Thursday, March 20, 2008

The Around-the-Clock Follies

During the Vietnam War, the Joint United States Public Affairs Office in Saigon gave a daily press briefing. Government spokespersons, who had not been in the field, would give the official line on what had happened that day. Reporters, some of whom had been with the troops before, knew that the official story often bore very little relation to reality. Yet they reported it anyway, and it got carried on the evening news. The reporters' resentment at being used this way led to them call the whole charade "the five o'clock follies."

Today, the deadline to make the evening news means little. We are used to a twenty-four hour news cycle, where both the crucial and the sensational events of the day can go out through the worldwide web instantaneously. But some things haven't changed.

The U.S. government still measures wartime success by the "body count," even though it has nothing to do with whether or not we are achieving anything in Iraq. As Vietnamese leader Ho Chi Minh said, in reference to the French, "You can kill ten of our men for every one we kill of yours. But even at those odds, you will lose and we will win."

The difference is that now, the U.S. counts civilian casualties--when it suits. Back when the number of civilian deaths was climbing (far too many of them killed by U.S. troops), the Bush administration said, in effect, so sorry, but that's not our fault.

In recent months, the number of civilian deaths is still much, much higher than it was during the first three years of the war. Fewer people are dying than last year, so the administration is claiming the "surge" (a more comforting term than "escalation") worked.
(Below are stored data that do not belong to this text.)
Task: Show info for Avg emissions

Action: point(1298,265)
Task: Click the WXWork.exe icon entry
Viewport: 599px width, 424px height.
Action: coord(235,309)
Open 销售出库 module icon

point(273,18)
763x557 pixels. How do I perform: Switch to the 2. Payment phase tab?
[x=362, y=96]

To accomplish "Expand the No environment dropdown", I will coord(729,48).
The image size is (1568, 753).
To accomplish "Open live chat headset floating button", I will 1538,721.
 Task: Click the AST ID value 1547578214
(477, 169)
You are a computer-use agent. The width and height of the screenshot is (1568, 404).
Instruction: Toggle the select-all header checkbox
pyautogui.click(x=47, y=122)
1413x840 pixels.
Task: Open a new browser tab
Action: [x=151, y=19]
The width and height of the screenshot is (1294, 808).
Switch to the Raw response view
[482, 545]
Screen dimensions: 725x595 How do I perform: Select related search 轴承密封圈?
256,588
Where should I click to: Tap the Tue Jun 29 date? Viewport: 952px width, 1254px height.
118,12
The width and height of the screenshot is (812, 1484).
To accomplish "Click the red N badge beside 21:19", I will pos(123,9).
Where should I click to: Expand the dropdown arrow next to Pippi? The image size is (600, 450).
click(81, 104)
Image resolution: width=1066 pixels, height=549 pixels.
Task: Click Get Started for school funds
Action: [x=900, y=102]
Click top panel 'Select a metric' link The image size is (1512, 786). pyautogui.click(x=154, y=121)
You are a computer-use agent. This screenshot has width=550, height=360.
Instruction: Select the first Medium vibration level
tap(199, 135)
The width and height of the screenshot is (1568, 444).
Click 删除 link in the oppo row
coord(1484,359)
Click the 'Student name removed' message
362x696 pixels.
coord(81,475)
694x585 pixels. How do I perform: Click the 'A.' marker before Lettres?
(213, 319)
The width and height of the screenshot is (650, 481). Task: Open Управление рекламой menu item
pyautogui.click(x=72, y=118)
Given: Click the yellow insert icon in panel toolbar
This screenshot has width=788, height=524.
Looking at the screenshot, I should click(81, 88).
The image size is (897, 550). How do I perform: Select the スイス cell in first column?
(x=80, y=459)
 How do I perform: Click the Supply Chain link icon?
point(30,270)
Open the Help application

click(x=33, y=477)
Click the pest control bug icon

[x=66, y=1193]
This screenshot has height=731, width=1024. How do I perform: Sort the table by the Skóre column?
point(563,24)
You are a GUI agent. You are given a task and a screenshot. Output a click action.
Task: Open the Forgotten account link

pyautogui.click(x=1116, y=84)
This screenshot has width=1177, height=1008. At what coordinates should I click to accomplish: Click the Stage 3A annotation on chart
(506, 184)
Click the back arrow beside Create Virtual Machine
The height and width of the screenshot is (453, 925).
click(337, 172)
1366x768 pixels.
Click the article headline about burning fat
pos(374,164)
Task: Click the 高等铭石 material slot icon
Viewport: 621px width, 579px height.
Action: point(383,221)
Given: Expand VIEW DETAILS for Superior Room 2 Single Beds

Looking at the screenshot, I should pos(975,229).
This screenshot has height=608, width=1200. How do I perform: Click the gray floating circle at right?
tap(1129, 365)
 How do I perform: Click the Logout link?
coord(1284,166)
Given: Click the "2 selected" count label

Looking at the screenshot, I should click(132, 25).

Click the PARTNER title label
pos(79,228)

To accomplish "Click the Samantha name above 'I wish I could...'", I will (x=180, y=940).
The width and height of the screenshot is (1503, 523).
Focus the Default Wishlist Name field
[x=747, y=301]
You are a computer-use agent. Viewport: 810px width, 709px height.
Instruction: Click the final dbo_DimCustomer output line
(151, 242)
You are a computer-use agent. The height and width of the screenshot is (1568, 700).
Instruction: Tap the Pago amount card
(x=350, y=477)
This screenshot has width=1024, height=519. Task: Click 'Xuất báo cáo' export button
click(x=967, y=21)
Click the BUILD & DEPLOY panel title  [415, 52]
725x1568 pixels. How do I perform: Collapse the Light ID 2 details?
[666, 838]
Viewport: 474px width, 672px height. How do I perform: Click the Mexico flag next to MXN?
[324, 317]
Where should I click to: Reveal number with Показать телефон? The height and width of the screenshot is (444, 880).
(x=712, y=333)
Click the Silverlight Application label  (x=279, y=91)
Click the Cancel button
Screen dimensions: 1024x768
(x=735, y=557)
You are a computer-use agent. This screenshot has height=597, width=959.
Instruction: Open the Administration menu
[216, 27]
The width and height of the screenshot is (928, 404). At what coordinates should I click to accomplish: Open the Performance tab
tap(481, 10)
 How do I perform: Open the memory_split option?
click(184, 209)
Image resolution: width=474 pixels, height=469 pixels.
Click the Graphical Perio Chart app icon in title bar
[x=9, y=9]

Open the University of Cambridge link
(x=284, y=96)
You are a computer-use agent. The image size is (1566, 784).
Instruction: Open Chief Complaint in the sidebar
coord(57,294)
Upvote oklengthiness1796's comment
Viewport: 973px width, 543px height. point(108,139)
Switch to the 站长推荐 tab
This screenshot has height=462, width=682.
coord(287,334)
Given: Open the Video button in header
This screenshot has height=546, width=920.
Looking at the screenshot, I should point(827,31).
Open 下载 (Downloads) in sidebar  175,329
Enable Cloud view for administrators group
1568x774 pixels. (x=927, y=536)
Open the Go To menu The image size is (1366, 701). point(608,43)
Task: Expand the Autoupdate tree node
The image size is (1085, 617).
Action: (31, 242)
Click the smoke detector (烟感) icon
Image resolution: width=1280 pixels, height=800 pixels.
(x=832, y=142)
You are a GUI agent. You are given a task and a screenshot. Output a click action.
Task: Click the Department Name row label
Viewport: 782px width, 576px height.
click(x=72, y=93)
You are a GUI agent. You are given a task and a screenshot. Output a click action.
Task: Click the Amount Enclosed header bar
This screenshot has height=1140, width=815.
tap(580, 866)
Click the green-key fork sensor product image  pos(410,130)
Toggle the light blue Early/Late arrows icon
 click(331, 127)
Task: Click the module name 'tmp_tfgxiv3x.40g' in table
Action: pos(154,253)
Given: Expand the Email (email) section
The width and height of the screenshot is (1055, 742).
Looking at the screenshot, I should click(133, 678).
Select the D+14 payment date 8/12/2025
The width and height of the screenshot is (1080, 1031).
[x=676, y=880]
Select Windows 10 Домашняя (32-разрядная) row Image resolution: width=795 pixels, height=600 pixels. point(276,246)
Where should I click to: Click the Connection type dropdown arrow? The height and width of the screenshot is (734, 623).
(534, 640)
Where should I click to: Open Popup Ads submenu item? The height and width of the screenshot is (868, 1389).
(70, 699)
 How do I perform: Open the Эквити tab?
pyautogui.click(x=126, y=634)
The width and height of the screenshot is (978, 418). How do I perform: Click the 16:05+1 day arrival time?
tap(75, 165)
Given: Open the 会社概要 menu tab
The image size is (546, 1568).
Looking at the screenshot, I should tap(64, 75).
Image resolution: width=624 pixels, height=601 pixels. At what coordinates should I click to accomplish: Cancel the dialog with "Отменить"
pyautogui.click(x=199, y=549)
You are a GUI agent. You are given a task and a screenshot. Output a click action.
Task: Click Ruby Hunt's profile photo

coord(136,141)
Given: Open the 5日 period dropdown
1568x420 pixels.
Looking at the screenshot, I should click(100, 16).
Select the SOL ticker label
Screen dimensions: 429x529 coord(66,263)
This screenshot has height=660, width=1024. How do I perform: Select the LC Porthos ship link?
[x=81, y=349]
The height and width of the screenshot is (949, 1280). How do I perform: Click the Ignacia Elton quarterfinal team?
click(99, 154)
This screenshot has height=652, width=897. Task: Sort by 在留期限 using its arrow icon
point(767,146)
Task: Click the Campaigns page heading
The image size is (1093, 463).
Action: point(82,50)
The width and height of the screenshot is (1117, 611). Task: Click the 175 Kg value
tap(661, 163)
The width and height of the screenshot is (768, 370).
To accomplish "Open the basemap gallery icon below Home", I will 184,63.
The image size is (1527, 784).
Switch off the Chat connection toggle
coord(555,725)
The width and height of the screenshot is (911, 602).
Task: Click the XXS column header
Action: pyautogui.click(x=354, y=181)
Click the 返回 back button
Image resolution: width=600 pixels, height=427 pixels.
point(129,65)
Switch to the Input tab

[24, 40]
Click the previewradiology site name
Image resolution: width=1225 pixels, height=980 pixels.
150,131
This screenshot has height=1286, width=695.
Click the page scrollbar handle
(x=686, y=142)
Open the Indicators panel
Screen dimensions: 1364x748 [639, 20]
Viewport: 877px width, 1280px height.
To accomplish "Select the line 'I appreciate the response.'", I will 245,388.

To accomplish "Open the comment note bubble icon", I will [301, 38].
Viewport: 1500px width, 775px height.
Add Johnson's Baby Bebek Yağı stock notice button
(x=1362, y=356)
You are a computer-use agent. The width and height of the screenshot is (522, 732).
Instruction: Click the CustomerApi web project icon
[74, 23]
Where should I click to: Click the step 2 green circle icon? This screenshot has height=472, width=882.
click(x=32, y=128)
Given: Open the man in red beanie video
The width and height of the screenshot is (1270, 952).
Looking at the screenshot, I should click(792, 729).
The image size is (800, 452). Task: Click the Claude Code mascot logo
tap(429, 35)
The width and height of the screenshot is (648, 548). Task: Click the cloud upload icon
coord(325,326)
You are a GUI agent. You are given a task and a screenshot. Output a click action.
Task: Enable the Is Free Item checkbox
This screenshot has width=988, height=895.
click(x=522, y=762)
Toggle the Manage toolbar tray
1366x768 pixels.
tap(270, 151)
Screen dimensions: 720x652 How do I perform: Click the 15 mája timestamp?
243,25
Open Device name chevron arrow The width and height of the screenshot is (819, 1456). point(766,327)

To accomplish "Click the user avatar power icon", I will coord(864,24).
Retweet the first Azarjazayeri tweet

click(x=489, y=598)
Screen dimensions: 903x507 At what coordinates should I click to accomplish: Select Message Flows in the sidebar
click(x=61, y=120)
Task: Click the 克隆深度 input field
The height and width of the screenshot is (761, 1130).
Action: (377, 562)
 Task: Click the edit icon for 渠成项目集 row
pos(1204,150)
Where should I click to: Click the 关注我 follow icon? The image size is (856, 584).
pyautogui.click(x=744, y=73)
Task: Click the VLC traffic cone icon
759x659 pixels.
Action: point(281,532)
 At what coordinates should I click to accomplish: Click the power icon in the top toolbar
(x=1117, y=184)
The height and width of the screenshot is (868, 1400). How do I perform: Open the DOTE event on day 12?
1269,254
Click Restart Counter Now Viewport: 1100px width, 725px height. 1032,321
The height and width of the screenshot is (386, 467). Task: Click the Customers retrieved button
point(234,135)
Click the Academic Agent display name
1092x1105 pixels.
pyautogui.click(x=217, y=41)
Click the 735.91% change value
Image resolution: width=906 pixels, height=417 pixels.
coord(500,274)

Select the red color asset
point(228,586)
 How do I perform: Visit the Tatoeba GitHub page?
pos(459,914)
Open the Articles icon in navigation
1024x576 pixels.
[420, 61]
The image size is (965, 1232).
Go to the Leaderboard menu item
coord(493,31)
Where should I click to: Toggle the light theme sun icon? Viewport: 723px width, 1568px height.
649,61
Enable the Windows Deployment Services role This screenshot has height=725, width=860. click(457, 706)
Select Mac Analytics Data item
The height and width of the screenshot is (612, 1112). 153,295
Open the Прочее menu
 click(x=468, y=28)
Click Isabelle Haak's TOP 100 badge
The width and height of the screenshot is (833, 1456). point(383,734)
What's wrong with this picture? Two things, at least.
  1. U.S. troop levels were not the only thing affecting the number of civilian casualties during this period. Shi'ite militia leader Muqtada al-Sadr told his Mahdi Army to observe a ceasefire. Some Sunni militias decided they could fight the local al-Qaeda forces better if they didn't have to fight the U.S. at the same time. Neither of these is a permanent situation. Sooner or later, they will fight each other-if U.S. troops are still there, they will fight the U.S. too. Civilian casualties will rise again, maybe dramatically.
  2. Casualties are just the wrong yardstick to use. On today's On Point, reporters and generals agreed that Iraq, and especially Baghdad, have been ethnically cleansed. There are Shi'ite neighborhoods that are "no go" for Sunnis, and vice versa. People are not going across ethnic lines, so fewer are getting killed. Is this progress? Should we say "Mission Accomplished" again?
We have broken Iraq. It may take a generation for it to reassemble itself. Civil war, at this point, may be inevitable. All the U.S. is doing now is arming and training the sides in the coming war. To believe that this is worth doing because the number of people getting killed is down for a little while is folly.